Adding cookies that contain directives that aren't directly supported in Servlet API, such as SameSite for example, requires writing cookie directly using HttpServletResponse#addHeader, instead of commonly used HttpServletResponse#addCookie.
As MockHttpServletResponse doesn't have any special treatment for Set-Cookie header (i.e. doesn't parse and add cookies that were added directly as headers), testing of code that writes cookies in the manner described above is quite a painful experience.
Affects: 4.3.18, 5.0.8, 5.1 RC1
#21854 MockCookie parsing fails if cookie does not include attributes
Since MockHttpServletResponse writes the cookie header, couldn't we create an extension of Cookie with the extra properties in the same package, for testing purposes? We could call it MockCookie for consistency, or RfcTestCookie perhaps.
I agree that the custom Cookie implementation would provide the best developer experience here. That would also eliminate all the workarounds we had to do in Spring Session tests while implementing support for SameSite cookie directive in our Servlet API based CookieSerializer.
I'll pick this up, and update the PR over the next day or two.
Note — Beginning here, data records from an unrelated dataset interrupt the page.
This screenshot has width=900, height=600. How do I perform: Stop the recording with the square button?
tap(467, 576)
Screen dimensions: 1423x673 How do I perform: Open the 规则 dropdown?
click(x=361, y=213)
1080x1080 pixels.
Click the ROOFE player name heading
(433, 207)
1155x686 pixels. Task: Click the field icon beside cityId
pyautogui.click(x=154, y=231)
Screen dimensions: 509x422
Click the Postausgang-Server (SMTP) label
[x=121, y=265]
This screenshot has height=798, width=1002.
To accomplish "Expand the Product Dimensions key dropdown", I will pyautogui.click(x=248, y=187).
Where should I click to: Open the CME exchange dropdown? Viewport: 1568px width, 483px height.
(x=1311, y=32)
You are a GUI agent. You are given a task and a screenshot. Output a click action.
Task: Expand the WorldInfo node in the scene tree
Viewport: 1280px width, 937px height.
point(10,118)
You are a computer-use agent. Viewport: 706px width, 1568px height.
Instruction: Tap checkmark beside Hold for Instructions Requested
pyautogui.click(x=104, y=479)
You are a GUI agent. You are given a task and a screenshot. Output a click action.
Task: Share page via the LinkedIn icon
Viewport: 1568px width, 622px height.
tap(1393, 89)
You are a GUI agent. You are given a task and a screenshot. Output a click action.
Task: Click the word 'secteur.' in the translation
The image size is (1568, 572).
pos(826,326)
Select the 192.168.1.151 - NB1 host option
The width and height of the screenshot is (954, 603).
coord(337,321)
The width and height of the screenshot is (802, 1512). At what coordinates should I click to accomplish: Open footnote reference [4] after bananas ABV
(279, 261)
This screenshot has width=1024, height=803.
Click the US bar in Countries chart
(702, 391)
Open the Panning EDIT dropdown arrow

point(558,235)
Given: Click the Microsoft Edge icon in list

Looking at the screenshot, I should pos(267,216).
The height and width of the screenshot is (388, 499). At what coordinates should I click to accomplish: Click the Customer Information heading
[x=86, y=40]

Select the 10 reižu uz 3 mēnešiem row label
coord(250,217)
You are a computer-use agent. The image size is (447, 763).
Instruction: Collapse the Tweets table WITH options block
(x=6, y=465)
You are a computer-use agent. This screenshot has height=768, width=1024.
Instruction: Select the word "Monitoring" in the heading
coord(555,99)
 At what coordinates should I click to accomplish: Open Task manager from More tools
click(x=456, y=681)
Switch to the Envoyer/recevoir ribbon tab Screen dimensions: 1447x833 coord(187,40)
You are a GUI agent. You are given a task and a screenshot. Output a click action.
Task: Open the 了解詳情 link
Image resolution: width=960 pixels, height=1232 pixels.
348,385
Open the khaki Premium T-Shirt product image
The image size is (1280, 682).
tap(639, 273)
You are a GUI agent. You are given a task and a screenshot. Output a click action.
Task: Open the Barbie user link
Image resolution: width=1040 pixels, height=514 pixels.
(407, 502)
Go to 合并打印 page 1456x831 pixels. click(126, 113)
Hm do we need the parsing? What about enhancing addCookie and getCookieHeader to detect MockCookie and also append sameSite to the header value? Is this because the code under test sets the header directly?
Yes, it is because the cookie is being set as a Set-Cookie header and needs to be added to MockHttpServletResponse#cookies.
I went with MockCookie#parse approach because I though that was consistent which handling of other special cases in MockHttpServletResponse#setSpecialHeader and the fact that we need to be able to retrieve cookie set as a Set-Cookie header using HttpServletResponse#getCookie.
I see your point on enhancing MockHttpServletResponse#getCookieHeader though, I'll address that.